B Sound B Extras D
starring Vera Farmiga, Peter Sarsgaard, Isabelle Fuhrman, CCH Pounder
screenplay by David Leslie Johnson
directed by Jaume Collet-Serra
by Walter Chaw Jaume Collet-Serra's Orphan is a cheap, schlocky, shameless kid-peril flick with an unlikely--cowardly, even--twist and standard resolution. But I'll be damned if it isn't, despite all that, almost worth it just for its nastiness. Alas, in the end, it's not nasty enough. Without a thought in its head, without much understanding of how to earn legitimate frights without maiming (or threatening to maim) adorable children, it joins this year's similarly lost zombie girl-baby flick Grace among end-of-a-cycle, misogynistic shots at the Bad Seed genre. It's the kind of film that's more interesting for the fact of its relationship to other bad-seed flicks post-9/11 (e.g., Japanese redux The Ring and little-seen creeper Soft For Digging) than for anything it does itself.

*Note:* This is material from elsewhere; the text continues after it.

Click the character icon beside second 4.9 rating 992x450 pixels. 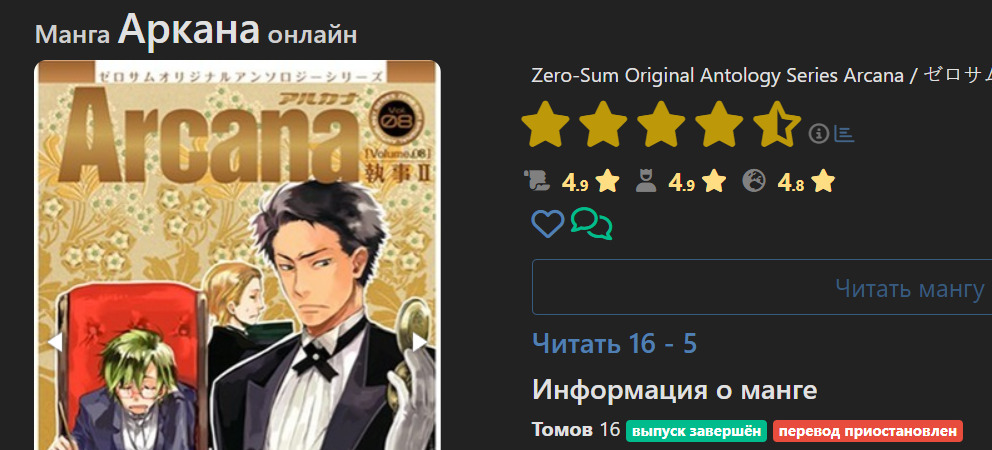click(645, 182)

Interesting, too, that it's a relatively big-budget, mainstream picture starring a couple of extremely appealing actors (Peter Sarsgaard as John and Vera Farmiga as his wife, erm, Kate) as the patsies who adopt the titular hellchild, a Russian immigrant named Esther (Isabelle Fuhrman), from one of those autumnal orphanages run by nuns like cuddly Sister Abigail (CCH Pounder). Unfortunately, it's loaded with--there's that word again--cheap jump scares that, at least half the time, are so self-aware as to be parodies of themselves. Post-modernism it ain't, though--post-modernism is smart.